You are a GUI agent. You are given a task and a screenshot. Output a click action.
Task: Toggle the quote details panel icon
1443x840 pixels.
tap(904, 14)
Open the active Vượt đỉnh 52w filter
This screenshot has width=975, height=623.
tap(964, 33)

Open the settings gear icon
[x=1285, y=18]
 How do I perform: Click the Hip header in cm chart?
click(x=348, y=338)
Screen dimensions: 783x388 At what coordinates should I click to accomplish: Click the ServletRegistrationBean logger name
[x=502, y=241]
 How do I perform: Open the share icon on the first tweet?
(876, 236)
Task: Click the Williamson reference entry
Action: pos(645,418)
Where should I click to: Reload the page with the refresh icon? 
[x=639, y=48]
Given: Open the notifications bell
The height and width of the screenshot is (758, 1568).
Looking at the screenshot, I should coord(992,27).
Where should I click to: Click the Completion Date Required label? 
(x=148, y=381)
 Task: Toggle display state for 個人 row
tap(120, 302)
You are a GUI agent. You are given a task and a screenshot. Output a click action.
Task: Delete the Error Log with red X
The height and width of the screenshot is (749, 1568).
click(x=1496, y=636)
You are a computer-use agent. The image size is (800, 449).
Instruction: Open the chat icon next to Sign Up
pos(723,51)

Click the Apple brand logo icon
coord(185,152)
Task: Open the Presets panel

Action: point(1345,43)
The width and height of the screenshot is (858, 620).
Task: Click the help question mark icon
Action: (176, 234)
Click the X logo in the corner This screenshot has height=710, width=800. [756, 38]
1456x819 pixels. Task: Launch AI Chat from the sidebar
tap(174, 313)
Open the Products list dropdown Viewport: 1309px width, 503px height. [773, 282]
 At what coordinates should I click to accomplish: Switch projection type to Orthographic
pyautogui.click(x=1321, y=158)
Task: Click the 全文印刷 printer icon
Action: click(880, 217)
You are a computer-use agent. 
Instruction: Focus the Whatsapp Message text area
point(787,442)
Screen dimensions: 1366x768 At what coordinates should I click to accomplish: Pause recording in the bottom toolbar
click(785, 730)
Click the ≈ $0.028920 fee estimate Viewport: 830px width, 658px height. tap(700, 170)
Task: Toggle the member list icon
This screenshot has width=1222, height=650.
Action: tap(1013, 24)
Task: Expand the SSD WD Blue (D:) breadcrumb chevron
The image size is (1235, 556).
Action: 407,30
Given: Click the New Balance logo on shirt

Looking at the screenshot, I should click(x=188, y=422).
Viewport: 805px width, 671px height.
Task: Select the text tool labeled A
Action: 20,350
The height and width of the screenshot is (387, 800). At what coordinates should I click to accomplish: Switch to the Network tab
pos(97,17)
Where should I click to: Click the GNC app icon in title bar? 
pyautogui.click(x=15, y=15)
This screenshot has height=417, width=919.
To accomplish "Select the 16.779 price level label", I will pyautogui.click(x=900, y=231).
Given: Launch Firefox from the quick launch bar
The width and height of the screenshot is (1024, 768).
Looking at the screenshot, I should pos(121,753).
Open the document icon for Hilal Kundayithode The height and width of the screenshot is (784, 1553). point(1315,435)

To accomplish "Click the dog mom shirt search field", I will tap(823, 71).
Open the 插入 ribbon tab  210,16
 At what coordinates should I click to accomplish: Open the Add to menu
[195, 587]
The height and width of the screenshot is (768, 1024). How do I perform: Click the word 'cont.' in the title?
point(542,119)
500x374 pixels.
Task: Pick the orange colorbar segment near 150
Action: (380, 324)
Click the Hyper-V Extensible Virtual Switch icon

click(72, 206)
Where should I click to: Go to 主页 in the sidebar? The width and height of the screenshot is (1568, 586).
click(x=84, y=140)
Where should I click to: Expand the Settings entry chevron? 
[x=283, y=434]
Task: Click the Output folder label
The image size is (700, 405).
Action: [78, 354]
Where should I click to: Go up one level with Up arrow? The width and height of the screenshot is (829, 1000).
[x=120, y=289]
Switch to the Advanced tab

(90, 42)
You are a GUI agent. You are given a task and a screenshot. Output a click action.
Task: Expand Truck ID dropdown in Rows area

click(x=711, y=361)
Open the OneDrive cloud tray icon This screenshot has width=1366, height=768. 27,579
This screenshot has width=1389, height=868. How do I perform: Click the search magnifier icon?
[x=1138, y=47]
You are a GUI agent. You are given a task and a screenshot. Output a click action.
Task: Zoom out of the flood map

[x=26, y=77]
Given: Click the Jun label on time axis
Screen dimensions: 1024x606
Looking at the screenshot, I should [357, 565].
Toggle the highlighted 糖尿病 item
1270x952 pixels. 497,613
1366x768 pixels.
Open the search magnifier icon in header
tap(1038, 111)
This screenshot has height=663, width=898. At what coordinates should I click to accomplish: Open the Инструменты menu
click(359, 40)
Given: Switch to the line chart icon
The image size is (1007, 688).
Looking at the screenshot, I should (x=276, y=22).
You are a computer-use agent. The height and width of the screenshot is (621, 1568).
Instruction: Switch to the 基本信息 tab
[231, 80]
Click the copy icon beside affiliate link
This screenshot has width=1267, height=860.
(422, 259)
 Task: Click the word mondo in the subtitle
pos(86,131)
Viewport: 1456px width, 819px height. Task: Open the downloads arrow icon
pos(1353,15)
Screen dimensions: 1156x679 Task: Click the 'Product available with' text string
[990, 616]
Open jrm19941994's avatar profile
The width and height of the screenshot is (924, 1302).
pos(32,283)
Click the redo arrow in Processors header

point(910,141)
□ □ □ □ □ □ □
Recast the records from the line with "Given: Click the New Balance logo on shirt" up to and including the line with "click(x=84, y=140)" as a numbered list, leaving out blank lines.

1. Given: Click the New Balance logo on shirt
2. Looking at the screenshot, I should click(x=188, y=422).
3. Viewport: 805px width, 671px height.
4. Task: Select the text tool labeled A
5. Action: 20,350
6. The height and width of the screenshot is (387, 800). At what coordinates should I click to accomplish: Switch to the Network tab
7. pos(97,17)
8. Where should I click to: Click the GNC app icon in title bar? 
9. pyautogui.click(x=15, y=15)
10. This screenshot has height=417, width=919.
11. To accomplish "Select the 16.779 price level label", I will pyautogui.click(x=900, y=231).
12. Given: Launch Firefox from the quick launch bar
13. The width and height of the screenshot is (1024, 768).
14. Looking at the screenshot, I should pos(121,753).
15. Open the document icon for Hilal Kundayithode The height and width of the screenshot is (784, 1553). point(1315,435)
16. To accomplish "Click the dog mom shirt search field", I will tap(823, 71).
17. Open the 插入 ribbon tab  210,16
18.  At what coordinates should I click to accomplish: Open the Add to menu
19. [195, 587]
20. The height and width of the screenshot is (768, 1024). How do I perform: Click the word 'cont.' in the title?
21. point(542,119)
22. 500x374 pixels.
23. Task: Pick the orange colorbar segment near 150
24. Action: (380, 324)
25. Click the Hyper-V Extensible Virtual Switch icon
26. click(72, 206)
27. Where should I click to: Go to 主页 in the sidebar? The width and height of the screenshot is (1568, 586).
28. click(x=84, y=140)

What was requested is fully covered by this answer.